Solutions: 1. Il faut répondre au premier argument, que saint Augustin parle en cet endroit de la vision imaginaire qui s'opère par les images des corps; l'âme donne quelque chose de sa substance pour former ces images, comme le sujet est donné pour recevoir une forme (3). C'est dans ce sens qu'elle produit ces images de ce qui lui est propre. Mais cela ne signifie pas que l'âme ou quelque chose d'elle-même se transforme en telle ou telle image, comme on dit d'un corps qu'il devient un objet coloré une fois qu'il a reçu de la couleur. C'est le sens qui résulte d'ailleurs de ce qui suit. Car saint Augustin ajoute que l'esprit conserve quelque chose qui ne vient pas de ces images et qui juge librement de leur espèce, et il donne à cette faculté particulière le nom d'intelligence ou d'intellect. Quant à la partie de l'âme qui reçoit ces images, c'est-à-dire quant à l'imagination, il dit qu'elle est commune à l'homme et aux bêtes.

(3) C'est-à-dire l'âme donne quelque chose de sa substance aux espèces qu'elle ferme, en ce sens qu'elle est le sujet de ces espèces.

2. Il faut répondre au second, qu'Aristote n'a pas supposé avec les anciens philosophes que l'âme fût actuellement composée de tous les éléments ; en disant qu'elle était en quelque sorte toutes choses, il a voulu dire qu'elle était en puissance par rapport à tout: que par les sens elle pouvait percevoir toutes les choses sensibles, et par l'intellect toutes les choses intelligibles.

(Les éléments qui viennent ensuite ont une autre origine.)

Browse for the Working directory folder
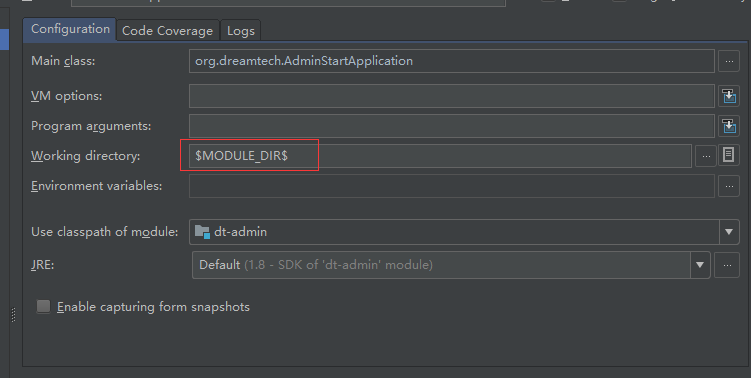Screen dimensions: 751x378 [705, 156]
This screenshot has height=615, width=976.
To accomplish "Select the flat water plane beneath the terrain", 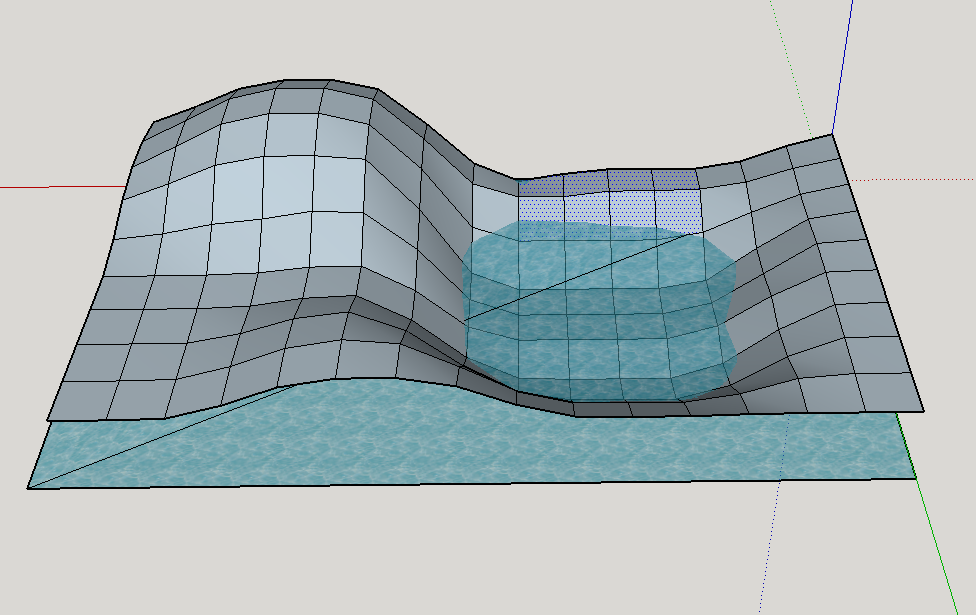I will (500, 450).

3. Il faut répondre au troisième, que toutes les créatures ont un être fini et déterminé. Par conséquent l'essence de la créature supérieure, bien qu'elle ressemble sous certains rapports à la créature inférieure dans le sens qu'elles se rattachent l'une et l'autre au même genre, cependant elle ne lui ressemble pas complètement, parce qu'elle appartient à une autre espèce que celle de la créature inférieure. Mais l'essence de Dieu est la ressemblance parfaite de tout ce qui existe dans l'univers, parce qu'elle est le principe universel de tous les êtres.